== What to do ==
In the data below, copy the lines from the one containing "has width=1481, height=978." through the one containing "coord(94,778)", both included, without changing anything.
---------- Raw data ----------
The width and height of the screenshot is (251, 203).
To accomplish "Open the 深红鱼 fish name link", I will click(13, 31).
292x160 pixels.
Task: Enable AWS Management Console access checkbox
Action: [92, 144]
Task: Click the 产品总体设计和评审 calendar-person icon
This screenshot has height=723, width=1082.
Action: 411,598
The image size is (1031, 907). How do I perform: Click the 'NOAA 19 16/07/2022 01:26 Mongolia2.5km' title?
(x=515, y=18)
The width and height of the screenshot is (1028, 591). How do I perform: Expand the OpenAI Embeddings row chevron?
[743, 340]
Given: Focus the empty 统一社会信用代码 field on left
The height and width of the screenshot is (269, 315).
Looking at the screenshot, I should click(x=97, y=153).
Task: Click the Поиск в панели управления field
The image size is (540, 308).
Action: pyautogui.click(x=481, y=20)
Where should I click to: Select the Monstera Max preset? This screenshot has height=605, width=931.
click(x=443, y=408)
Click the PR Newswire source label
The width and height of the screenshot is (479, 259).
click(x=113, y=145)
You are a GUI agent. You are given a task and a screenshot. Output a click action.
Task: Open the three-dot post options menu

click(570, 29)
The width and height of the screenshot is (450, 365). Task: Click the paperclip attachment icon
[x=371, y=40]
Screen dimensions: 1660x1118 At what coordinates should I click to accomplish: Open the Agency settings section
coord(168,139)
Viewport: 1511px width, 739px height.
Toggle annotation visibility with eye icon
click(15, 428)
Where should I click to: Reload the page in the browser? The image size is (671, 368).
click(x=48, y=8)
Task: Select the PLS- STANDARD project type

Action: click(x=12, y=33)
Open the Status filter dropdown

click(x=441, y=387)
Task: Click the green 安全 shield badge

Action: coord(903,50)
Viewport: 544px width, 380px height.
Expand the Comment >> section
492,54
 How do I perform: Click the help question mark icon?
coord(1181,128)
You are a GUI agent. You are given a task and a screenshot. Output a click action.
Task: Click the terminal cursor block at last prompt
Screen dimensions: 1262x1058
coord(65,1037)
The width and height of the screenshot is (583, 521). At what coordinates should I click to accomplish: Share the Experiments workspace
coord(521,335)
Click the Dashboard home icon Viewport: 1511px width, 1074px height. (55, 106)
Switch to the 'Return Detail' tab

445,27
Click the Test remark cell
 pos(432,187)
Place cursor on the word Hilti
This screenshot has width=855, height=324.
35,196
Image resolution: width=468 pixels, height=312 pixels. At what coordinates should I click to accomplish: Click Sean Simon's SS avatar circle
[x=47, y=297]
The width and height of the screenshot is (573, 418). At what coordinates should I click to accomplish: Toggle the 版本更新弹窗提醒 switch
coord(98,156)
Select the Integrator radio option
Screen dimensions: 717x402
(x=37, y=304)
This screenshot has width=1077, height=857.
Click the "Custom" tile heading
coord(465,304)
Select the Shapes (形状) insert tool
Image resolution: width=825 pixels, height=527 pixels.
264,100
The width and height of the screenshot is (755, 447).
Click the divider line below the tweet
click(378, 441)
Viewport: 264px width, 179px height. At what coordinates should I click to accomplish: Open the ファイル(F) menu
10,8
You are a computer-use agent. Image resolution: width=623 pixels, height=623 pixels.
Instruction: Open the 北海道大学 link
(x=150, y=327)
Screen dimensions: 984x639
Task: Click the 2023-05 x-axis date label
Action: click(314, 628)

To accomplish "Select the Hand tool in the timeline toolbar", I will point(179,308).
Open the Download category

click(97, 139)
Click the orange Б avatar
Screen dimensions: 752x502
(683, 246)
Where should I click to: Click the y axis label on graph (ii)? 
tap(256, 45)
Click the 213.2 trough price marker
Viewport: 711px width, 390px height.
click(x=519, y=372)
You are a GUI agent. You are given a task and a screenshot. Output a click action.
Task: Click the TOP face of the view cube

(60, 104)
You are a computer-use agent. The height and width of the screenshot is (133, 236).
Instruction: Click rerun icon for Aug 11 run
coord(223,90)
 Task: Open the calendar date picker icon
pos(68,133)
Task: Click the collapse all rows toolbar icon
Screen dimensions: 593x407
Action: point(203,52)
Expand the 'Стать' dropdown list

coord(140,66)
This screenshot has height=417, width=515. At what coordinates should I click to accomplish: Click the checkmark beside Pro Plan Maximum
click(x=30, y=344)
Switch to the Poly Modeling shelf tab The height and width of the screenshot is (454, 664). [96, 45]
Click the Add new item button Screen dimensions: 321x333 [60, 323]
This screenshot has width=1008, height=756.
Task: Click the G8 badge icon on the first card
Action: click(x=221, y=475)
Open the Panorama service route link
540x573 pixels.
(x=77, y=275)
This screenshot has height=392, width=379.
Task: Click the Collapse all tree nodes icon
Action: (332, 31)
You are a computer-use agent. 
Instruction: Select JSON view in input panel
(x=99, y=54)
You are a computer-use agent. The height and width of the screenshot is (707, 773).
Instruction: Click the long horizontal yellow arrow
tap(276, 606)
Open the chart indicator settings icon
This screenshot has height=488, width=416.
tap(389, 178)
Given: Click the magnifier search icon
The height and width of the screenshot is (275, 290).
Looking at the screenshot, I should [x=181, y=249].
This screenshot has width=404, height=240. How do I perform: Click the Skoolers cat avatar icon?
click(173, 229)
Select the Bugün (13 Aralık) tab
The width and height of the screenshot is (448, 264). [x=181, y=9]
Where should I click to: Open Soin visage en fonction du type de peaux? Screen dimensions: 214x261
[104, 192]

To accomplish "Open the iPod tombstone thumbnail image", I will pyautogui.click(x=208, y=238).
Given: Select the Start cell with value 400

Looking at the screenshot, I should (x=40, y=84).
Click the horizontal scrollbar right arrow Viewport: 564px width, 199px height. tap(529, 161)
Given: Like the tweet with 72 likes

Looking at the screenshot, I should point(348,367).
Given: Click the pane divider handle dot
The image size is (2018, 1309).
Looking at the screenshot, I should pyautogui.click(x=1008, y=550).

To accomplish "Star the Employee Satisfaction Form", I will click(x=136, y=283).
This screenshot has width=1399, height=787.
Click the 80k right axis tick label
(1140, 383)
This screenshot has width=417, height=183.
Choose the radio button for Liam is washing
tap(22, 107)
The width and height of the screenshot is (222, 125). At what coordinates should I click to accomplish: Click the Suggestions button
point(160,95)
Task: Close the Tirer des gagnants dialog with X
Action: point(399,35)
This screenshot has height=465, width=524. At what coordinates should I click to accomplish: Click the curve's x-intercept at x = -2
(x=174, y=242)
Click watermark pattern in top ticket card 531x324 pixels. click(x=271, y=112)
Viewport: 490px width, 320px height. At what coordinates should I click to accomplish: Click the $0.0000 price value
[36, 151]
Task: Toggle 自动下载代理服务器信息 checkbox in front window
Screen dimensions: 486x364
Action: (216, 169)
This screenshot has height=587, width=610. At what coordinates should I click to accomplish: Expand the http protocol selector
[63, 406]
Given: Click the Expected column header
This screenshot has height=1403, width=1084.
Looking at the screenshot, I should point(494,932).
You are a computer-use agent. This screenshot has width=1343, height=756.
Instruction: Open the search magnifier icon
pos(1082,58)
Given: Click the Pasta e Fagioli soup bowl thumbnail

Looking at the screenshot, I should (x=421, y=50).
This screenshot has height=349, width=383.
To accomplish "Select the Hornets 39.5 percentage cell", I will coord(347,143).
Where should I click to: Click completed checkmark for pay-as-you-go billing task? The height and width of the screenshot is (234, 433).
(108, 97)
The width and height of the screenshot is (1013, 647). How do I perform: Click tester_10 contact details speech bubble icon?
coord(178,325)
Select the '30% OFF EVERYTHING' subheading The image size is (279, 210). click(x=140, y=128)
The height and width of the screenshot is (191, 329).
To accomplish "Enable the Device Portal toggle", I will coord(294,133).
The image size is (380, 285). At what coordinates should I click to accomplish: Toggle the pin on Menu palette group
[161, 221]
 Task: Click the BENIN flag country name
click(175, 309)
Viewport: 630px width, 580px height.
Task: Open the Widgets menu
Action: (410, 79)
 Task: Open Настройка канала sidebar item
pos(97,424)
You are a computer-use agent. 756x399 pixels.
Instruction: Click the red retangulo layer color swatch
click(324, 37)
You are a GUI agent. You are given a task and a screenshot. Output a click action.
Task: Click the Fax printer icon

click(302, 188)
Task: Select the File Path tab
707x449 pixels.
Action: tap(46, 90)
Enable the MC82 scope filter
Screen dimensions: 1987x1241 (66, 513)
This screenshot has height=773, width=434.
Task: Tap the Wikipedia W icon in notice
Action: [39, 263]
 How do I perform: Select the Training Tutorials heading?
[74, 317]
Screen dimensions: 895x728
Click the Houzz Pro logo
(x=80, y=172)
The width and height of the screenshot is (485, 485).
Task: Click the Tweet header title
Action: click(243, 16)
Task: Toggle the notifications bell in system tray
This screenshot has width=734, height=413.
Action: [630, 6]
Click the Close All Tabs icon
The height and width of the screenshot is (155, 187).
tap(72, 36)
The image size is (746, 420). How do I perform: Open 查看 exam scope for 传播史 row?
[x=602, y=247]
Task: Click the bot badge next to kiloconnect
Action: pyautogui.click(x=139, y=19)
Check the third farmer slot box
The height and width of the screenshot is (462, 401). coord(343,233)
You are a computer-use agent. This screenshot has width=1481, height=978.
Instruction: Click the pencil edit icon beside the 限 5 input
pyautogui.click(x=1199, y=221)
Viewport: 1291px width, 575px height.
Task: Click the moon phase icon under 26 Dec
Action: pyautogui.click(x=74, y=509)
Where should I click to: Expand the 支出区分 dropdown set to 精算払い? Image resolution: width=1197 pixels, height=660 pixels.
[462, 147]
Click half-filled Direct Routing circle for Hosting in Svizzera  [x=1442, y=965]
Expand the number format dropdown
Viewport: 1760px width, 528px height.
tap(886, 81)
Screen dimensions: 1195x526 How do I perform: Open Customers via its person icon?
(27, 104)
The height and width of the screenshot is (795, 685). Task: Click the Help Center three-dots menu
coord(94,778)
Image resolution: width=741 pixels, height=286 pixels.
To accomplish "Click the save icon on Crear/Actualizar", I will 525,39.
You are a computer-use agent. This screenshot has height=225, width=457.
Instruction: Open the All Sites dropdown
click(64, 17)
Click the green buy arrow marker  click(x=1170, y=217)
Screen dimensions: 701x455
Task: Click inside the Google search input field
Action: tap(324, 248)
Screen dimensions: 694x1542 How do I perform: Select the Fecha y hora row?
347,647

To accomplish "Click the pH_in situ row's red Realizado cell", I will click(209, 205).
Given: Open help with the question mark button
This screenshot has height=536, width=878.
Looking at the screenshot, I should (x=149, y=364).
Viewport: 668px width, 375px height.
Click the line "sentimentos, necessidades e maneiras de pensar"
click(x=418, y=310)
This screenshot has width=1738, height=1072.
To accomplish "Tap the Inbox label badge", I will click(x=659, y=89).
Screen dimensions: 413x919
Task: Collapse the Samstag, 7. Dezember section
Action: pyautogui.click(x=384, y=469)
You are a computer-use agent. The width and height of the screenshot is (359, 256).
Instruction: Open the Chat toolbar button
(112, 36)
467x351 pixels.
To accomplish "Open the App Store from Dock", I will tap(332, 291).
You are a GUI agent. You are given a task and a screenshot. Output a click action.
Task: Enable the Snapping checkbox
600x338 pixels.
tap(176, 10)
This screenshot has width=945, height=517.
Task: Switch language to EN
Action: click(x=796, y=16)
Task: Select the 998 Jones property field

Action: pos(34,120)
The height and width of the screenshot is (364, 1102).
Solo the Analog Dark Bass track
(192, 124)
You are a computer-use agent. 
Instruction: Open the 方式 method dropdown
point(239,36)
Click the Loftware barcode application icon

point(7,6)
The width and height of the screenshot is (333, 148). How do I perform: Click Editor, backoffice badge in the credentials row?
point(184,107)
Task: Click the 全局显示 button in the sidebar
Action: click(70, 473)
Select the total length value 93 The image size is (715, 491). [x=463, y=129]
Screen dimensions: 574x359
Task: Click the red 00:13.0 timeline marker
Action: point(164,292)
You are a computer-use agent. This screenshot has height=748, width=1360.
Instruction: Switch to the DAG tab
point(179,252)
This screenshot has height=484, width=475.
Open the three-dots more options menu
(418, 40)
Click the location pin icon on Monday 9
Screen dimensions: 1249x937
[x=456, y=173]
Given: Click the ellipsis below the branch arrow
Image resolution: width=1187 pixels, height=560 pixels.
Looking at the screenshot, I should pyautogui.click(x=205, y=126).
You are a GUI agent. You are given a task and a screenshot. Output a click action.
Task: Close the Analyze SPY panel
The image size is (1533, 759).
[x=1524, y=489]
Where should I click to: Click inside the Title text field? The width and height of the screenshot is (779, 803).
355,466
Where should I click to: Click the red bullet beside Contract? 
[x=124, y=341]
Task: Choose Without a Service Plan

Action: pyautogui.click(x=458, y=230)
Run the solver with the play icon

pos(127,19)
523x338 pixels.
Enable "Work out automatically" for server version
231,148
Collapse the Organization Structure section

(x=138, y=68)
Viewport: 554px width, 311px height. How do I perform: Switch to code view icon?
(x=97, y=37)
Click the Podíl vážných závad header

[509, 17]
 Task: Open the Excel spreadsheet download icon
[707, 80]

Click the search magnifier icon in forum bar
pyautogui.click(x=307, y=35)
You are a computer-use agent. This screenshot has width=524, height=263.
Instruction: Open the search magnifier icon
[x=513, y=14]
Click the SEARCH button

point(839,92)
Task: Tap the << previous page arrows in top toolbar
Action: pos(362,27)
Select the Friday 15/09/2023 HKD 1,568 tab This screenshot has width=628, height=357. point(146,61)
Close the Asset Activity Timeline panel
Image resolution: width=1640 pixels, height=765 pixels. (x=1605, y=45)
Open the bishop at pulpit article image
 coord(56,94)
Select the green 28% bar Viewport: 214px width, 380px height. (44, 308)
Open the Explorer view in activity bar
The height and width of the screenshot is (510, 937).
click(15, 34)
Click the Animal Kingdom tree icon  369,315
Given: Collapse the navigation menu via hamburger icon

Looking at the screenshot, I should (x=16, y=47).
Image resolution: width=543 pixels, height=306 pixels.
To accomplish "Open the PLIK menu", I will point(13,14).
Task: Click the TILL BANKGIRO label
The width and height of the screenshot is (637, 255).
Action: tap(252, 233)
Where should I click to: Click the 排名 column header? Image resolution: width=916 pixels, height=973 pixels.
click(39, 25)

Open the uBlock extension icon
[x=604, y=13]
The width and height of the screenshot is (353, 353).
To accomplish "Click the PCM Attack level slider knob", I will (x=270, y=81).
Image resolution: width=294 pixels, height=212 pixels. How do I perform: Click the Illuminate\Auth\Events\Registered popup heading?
----------
== Task result ==
You are a computer-use agent. This screenshot has width=1481, height=978.
Instruction: Click the pencil edit icon beside the 限 5 input
pyautogui.click(x=1199, y=221)
Viewport: 1291px width, 575px height.
Task: Click the moon phase icon under 26 Dec
Action: pyautogui.click(x=74, y=509)
Where should I click to: Expand the 支出区分 dropdown set to 精算払い? Image resolution: width=1197 pixels, height=660 pixels.
[462, 147]
Click half-filled Direct Routing circle for Hosting in Svizzera  [x=1442, y=965]
Expand the number format dropdown
Viewport: 1760px width, 528px height.
tap(886, 81)
Screen dimensions: 1195x526 How do I perform: Open Customers via its person icon?
(27, 104)
The height and width of the screenshot is (795, 685). Task: Click the Help Center three-dots menu
coord(94,778)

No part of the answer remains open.